Immunogenic neoantigens were linked into one mRNA sequence for easy co-delivery. Additionally, pan02 cells were subcutaneously injected (500,000 cells/mice) in the right flank of C57BL/6 mice. Mice were vaccinated with the mRNA-LNP vaccine (or PBS control) through intramuscular injections on days 3, 6, 9, and 12. Tumor volume and mouse weight was measured every three days.

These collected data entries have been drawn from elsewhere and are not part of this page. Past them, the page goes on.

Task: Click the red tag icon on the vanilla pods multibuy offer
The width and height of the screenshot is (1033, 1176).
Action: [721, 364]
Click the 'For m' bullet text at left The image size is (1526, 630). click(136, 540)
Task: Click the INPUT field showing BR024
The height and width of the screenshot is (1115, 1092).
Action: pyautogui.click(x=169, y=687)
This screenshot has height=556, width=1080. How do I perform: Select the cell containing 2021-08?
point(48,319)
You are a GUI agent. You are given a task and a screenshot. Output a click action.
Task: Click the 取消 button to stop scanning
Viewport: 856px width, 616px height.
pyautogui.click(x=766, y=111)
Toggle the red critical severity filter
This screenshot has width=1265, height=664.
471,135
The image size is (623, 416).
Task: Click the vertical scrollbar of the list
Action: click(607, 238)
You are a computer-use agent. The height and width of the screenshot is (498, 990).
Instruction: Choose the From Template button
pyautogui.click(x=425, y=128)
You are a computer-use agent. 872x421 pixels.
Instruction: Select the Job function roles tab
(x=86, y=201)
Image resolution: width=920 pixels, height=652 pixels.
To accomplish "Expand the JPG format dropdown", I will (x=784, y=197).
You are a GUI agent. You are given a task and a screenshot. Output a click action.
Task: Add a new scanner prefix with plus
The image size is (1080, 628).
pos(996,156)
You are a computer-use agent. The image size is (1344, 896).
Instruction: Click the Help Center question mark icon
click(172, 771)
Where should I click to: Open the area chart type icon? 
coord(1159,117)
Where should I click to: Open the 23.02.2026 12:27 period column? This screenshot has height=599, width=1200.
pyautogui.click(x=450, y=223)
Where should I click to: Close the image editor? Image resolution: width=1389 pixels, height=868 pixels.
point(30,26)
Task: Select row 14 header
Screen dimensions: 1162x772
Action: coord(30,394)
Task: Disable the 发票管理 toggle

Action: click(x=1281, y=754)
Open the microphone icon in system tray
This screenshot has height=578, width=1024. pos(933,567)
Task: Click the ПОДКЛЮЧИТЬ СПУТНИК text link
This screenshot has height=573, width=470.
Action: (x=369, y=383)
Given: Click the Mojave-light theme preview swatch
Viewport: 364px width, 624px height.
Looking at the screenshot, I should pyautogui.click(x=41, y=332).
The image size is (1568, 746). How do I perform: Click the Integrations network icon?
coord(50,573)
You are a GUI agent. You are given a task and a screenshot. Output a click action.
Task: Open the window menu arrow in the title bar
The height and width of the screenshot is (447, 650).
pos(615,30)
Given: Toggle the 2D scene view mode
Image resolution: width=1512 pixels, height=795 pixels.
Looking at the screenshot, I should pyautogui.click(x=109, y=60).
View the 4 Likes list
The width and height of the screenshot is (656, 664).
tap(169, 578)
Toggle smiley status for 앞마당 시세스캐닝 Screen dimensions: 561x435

All eight neoantigen LNP batches were injected in C57BL/6 mice and their immunogenicity determined using an IFNγ ELISpot. The ELISpot was imaged and the spots in each sample were quantified using an ImageJ code, where each spot corresponds to an IFNγ secreting T-cell. Of the eight tested pan02 neoantigens, two had significantly higher spot counts compared to the negative control group, indicating significant immunogenicity. An mRNA sequence was designed to link the two neoantigens together so that they could be easily co-delivered in one LNP formulation. Mice inoculated with tumors were vaccinated with the mRNA-LNP vaccine or a PBS control and tumor volume and growth rate were monitored over time. Results indicated that treatment with the vaccine showed a significant reduction in tumor growth rate and increased survival compared to PBS control mice. These results indicate that the mRNA-LNP vaccine holds therapeutic potential in the pan02 model of pancreatic ductal adenocarcinoma.
Based on the experimental results, two of the tested neoantigens were significantly immunogenic and generated an adaptive immune response when injected into C57BL/6 mice. The optimized mRNA-LNP vaccine significantly decreased tumor growth rate and volume, indicating its therapeutic potential in the pan02 model. In future studies, this vaccine should be tested in conjunction with current checkpoint inhibitor therapies to determine any synergistic effects.